Fahmia Al-Fotih, Communication analyst and youth focal point analyst, United Nations Population Fund
It is too early to say that the Arab Awakening has been or can be a “spring” for Yemeni women, as it has not thus far. With prevailing political instability and insecurity, as well as the looming power of Islamists whose agenda toward women is unfriendly, the future for Yemeni women is still unclear. There are many persistent challenges ahead for women in this country, where a majority of women are illiterate and live in rural areas. This makes them economically vulnerable, segregates them from the public domain, leaves them unaware of their rights, and makes them easy and submissive prey—even supporters of Islamist agendas and ideologies.
Yemeni women, whether northern, southern, Houthi, liberal, or conservative, have to stand up firmly as one voice if they really want women to advance. Otherwise, women always will be exploited and underrepresented.
The future of women in Yemen is still unknown because the Islamists and conservatives who took part in writing the constitution 20 years ago are still threatening that they are the ones who will write the future constitution of Yemen. Increasing the fear of this possibility is the lack of female legislators in the country.
The uprisings of the Arab Spring may have been a “blossoming” for some but definitely not for Yemeni women so far.
Yassmine ElSayed Hani, Wilson Center Visiting Journalist and Independent Journalist, Foreign Desk, Al Akhbar daily newspaper
The ongoing struggle in Egypt is not merely between women’s rights activists and those who want to deprive them of previous gains. Rather, it is going to be between those who struggle for real democracy, which appreciates all the components of society, and those who wish to play politics with old, exclusion-based rules.
The space of freedom provided by the revolution enabled women to act freely—though it made them vulnerable to criticism, if not attacks, as well—because this freedom was given to all parties: moderates and extremists, the right and the left, conservatives and liberals, and so on. During this transitional phase, the rules of engagement in Egyptian society are still being crafted, and it is the most critical time for shaping Egypt’s future.

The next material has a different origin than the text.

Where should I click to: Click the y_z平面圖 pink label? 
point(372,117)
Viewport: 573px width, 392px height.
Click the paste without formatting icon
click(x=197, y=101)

The domination of certain political ideologies does not determine the “final word” when it comes to the status of women in Egypt. Rather, it is a natural part of the competitive political climate that is rapidly changing. The reasons for optimism outweigh those for pessimism—at least for youth if not for politicians. This optimism is increasingly becoming the air many are breathing, myself included. It is certain, however, that the position of women is embedded in the position of the whole society, whether oppressed or free, developed or underdeveloped, democratic or suffering under a dictatorship. It is still too early to judge any of this.